Inveralmond Community High School is a six-year, mixed comprehensive school in Ladywell, Livingston. It serves six primary schools in its catchment area: Harrysmuir Primary, Livingston Village Primary, Toronto Primary, Riverside Primary, Peel Primary and Letham Primary.

The school roll is approximately 1050 pupils.

==History==
The school opened in 1979.

Gordon Ford assumed the role of headteacher at the school in 2001, after having previously served as headteacher of Broughton High School in Edinburgh. In February 2003, The Sunday Times reported that the government had ranked the school among Scotland's poorest performing secondary schools based on the percentage of pupils passing three Highers. Under Ford's leadership, the school underwent significant changes, including the introduction of a prefect system, a mandatory uniform policy, and a citizenship program for S5-S6 students to participate in community service. In August 2004, TES reported that the school had gone from being one of the 30 lowest ranked secondary schools in Scotland to being in the top 150 based on the predicted grades of those in fourth year.

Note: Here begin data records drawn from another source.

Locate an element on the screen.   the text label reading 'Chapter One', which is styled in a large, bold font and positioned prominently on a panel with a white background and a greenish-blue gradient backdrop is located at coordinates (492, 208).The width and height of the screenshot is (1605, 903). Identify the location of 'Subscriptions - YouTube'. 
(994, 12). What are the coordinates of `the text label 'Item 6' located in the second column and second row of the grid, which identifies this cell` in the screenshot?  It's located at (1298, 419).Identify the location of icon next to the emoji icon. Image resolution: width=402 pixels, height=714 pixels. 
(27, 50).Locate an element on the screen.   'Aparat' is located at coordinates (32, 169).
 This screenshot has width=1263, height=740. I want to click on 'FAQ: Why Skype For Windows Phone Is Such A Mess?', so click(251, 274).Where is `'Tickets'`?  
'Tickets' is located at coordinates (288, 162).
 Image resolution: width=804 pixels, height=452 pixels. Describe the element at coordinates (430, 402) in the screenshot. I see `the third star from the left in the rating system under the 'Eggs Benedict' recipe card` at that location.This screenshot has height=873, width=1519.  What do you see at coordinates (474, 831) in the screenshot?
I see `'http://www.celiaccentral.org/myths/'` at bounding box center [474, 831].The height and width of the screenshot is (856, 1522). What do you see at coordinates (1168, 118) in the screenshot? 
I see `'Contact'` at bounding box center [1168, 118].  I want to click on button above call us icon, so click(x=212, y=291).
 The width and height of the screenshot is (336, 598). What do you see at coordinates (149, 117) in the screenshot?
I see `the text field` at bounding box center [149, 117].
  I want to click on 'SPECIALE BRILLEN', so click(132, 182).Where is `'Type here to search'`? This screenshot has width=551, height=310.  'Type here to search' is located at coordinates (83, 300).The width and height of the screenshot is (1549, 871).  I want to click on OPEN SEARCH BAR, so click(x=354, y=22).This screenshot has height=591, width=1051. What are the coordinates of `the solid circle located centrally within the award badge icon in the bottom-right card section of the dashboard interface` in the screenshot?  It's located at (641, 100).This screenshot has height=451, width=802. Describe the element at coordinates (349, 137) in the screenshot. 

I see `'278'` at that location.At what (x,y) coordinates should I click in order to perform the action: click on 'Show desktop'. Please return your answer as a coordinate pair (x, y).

In April 2012, it was reported that the school was under investigation after a music teacher, who had taught at the school for six years, was found not to have been fully qualified to teach at secondary schools. In April 2013, the school became the first in Scotland to adopt eco-friendly uniforms, with the school jackets being produced from recycled plastic bottles.

In August 2018, The Jewish Chronicle reported that a PE teacher at the school had been removed from the teaching register after allegedly calling a pupil a "poofy Jew" and slapping them. Another teacher at the school had their contract terminated after the General Teaching Council for Scotland found that they had interfered with the investigation by asking students for statements defending the accused teacher.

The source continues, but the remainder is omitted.